Retype the lines of the records verbatim, beginning at the line that contains "Given: Expand the 网络适配器 device category" and stopping after the line that contains "click(x=781, y=86)".

» Exercise input
══════

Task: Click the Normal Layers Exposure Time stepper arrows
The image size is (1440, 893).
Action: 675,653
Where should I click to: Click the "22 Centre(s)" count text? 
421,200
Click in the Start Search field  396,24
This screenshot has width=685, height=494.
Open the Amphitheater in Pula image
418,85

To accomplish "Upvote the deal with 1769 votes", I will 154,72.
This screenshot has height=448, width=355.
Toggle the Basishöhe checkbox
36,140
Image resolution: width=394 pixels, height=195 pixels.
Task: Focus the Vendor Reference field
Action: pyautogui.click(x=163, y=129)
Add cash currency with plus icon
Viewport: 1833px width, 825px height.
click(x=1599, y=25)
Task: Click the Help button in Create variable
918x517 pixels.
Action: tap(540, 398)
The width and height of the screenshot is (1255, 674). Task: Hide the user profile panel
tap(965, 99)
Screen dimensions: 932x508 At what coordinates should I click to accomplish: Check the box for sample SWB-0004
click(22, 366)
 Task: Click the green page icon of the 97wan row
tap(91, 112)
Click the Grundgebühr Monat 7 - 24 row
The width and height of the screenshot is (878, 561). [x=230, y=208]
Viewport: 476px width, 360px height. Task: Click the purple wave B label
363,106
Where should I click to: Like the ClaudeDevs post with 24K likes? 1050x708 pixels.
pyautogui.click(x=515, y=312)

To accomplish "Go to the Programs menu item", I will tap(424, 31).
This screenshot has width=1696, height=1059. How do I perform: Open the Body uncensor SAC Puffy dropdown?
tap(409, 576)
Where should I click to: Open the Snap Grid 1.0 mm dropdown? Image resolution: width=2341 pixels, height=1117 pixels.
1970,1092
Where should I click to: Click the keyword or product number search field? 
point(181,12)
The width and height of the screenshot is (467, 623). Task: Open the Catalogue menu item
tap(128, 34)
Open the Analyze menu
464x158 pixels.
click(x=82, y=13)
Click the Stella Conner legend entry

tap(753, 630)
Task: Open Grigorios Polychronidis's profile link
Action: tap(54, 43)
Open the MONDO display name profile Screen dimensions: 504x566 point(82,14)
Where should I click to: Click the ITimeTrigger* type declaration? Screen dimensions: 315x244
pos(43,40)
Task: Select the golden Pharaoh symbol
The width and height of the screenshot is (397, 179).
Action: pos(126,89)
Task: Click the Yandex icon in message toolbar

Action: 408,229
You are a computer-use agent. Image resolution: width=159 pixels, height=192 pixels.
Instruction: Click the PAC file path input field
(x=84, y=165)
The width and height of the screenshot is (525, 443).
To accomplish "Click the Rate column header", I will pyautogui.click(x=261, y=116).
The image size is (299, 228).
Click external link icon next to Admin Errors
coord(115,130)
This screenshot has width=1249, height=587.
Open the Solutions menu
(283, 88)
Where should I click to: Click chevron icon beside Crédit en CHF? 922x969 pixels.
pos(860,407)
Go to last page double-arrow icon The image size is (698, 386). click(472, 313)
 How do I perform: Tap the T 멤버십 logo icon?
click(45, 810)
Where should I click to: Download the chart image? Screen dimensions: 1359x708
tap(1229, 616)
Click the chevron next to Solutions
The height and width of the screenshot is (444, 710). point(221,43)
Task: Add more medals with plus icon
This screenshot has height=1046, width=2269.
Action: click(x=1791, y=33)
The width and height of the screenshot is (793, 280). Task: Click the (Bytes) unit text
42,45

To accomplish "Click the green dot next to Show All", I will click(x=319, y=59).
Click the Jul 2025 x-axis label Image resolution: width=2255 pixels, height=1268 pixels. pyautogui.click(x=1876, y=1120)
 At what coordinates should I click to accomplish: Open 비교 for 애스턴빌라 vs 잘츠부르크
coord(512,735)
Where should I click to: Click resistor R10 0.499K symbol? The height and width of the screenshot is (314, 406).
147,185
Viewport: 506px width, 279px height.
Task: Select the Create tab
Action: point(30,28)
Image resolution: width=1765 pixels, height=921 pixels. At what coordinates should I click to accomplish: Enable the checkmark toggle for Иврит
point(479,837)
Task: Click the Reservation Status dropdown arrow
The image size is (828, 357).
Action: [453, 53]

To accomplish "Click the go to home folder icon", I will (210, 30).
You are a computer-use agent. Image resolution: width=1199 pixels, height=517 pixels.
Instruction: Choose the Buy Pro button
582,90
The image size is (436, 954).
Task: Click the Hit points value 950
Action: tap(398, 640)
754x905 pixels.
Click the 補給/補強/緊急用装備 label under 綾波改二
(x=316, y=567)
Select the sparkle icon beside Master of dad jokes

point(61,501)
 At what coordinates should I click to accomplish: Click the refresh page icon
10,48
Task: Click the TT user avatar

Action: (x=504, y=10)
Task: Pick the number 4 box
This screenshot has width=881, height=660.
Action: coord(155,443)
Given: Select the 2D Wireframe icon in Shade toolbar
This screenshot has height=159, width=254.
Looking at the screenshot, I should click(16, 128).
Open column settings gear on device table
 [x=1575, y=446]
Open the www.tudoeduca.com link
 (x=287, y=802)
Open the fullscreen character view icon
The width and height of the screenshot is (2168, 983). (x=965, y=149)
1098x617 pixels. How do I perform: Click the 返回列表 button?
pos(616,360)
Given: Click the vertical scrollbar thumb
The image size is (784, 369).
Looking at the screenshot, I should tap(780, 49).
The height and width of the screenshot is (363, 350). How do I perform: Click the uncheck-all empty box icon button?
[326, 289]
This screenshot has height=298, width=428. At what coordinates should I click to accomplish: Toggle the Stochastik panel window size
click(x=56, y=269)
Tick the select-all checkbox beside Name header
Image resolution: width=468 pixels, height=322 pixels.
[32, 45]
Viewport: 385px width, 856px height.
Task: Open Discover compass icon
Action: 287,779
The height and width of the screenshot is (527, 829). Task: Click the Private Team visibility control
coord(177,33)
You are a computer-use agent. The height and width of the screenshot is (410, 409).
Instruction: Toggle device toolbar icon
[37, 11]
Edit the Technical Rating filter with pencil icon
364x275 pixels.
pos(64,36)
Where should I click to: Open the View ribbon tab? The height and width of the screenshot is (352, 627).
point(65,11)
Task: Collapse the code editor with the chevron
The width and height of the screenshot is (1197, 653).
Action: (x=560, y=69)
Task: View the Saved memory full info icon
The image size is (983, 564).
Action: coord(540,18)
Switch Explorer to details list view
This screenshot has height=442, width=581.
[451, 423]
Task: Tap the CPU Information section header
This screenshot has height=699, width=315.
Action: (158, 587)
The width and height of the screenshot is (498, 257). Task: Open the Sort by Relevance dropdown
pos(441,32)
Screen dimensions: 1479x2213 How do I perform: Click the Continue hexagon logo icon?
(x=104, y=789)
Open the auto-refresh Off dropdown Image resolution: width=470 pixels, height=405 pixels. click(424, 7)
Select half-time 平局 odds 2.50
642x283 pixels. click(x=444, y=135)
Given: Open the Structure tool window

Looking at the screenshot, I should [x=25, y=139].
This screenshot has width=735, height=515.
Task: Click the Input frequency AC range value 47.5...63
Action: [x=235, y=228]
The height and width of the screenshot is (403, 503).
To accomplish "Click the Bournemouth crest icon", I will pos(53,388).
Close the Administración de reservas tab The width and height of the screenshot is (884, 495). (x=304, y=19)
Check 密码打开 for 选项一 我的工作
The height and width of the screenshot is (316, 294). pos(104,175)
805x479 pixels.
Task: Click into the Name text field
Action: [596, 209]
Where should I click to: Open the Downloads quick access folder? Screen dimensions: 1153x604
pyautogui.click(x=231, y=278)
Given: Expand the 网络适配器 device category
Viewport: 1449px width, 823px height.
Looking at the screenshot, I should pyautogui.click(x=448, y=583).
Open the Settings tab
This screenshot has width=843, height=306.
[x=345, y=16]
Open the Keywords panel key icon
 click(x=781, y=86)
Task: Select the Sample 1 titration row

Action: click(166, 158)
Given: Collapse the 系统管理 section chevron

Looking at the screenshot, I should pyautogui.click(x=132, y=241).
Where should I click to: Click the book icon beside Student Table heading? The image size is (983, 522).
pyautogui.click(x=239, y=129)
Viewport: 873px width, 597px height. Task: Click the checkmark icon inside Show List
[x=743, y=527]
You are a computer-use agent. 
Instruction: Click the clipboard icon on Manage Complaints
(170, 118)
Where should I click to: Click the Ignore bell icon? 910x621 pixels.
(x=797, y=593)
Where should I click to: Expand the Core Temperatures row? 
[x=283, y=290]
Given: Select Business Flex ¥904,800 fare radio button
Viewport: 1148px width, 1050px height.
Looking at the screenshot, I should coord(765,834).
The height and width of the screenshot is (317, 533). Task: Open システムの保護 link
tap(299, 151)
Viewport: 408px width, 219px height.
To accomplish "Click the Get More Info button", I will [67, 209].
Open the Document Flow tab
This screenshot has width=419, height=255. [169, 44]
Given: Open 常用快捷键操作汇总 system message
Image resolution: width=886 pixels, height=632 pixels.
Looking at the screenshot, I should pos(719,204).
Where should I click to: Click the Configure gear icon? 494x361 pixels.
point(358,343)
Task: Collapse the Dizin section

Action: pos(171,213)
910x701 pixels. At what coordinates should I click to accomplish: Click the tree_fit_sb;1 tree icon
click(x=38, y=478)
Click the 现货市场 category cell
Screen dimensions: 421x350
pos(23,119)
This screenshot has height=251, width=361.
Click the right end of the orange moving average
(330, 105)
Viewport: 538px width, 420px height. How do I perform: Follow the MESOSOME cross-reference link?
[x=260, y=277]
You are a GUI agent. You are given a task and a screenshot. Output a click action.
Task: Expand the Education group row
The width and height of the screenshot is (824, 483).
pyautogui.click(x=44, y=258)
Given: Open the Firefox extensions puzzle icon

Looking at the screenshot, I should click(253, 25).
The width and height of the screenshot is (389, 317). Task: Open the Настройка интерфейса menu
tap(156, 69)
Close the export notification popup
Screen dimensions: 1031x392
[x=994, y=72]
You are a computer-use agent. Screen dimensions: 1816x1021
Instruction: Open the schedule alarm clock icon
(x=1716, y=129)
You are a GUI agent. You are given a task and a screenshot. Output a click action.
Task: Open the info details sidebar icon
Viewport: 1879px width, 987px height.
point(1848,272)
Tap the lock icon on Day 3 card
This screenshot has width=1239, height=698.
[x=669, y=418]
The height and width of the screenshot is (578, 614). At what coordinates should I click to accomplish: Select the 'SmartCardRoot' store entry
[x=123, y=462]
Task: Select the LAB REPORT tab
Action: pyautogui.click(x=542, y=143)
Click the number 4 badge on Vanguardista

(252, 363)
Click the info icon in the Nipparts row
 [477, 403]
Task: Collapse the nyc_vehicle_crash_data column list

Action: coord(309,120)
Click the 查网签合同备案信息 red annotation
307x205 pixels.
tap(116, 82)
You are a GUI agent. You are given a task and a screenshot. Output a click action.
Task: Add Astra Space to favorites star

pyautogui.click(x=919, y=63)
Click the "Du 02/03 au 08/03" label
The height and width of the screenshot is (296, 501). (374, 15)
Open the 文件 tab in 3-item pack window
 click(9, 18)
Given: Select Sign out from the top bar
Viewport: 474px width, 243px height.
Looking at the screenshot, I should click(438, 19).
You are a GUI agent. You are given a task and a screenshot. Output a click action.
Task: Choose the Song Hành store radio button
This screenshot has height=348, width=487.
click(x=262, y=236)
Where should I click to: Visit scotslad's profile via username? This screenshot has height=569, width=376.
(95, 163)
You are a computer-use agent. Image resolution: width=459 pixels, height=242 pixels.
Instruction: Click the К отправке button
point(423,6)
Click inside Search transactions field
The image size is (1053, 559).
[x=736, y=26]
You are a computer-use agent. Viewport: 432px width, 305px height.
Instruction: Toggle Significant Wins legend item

══════

» Task response
Given: Expand the 网络适配器 device category
Viewport: 1449px width, 823px height.
Looking at the screenshot, I should pyautogui.click(x=448, y=583).
Open the Settings tab
This screenshot has width=843, height=306.
[x=345, y=16]
Open the Keywords panel key icon
 click(x=781, y=86)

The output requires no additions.